Privacy is the most important aspect of Chameleon. Two properties which a privacy chain must satisfy are as follows:
- Untraceability: for each incoming transaction all possible senders are equiprobable.
- Unlinkability: for any two outgoing transactions it is impossible to prove they were sent to the same person.
Currently, Chameleon only satisfies the untraceability property. The payment address is used directly to receive assets in each transaction. Therefore, anyone can monitor all incoming transactions belonging to a person.
One-time Address
To satisfy unlinkability property, the payment address must never be used directly. Instead, a unique one-time payment address (OTA) is used for each transaction output to be sent to a person.
Let’s consider a simple transaction payment from Alice to Carol.
- Alice wants to send a payment to Carol and Alice knows Carol’s payment address.

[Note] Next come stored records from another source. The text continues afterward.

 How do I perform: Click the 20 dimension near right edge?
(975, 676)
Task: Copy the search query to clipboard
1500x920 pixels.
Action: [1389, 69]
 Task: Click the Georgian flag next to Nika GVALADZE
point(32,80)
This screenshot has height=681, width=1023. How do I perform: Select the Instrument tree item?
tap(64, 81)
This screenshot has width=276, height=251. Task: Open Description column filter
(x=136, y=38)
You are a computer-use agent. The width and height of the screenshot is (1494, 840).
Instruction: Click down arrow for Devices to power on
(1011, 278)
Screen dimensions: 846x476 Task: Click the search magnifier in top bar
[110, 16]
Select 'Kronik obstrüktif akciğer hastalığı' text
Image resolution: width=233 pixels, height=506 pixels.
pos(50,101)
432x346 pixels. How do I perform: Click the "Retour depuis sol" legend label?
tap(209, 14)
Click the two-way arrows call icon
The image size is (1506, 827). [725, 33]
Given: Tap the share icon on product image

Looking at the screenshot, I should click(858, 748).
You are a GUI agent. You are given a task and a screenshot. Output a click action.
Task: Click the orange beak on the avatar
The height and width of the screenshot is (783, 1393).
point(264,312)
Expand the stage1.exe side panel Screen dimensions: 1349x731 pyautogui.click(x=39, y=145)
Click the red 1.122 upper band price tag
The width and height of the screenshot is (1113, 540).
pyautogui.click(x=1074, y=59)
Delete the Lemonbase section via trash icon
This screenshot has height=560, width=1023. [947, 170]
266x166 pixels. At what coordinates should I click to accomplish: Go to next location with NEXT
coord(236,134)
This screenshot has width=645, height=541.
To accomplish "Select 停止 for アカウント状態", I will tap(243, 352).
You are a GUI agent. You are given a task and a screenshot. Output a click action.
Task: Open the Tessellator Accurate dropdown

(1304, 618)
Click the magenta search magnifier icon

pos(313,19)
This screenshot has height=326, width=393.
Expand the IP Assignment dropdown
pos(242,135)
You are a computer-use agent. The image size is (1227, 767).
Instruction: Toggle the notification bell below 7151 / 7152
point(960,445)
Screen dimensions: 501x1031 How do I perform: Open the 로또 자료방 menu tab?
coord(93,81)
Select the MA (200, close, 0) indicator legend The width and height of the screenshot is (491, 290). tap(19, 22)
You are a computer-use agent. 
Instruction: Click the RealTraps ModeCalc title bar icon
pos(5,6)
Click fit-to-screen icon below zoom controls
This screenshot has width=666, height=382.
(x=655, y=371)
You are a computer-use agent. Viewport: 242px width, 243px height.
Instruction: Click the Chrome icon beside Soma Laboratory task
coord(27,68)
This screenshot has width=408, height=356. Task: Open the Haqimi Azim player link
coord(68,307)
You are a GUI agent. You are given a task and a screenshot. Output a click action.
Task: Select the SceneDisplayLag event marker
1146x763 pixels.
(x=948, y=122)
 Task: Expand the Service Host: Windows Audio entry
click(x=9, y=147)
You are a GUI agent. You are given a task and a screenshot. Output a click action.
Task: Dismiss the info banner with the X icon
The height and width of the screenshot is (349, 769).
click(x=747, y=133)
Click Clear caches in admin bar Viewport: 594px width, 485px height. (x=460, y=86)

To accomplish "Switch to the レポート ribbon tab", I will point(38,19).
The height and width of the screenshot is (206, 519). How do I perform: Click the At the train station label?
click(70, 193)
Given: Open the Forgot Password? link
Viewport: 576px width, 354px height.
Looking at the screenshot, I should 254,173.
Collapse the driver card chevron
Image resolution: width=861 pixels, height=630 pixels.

- Based on the payment address, Alice generates a unique one-time address for this transaction (a Diffie-Hellman-like exchange is applied to generate).
- Alice creates and sends a payment to this OTA.
- Carol checks every passing transaction with his private key and confirms which transaction send to him.
- Only Carol can recover the one-time private key to use this payment later.
Because the OTA is unique for each transaction, the unlinkability is satisfied for every private transaction in Chameleon Chain.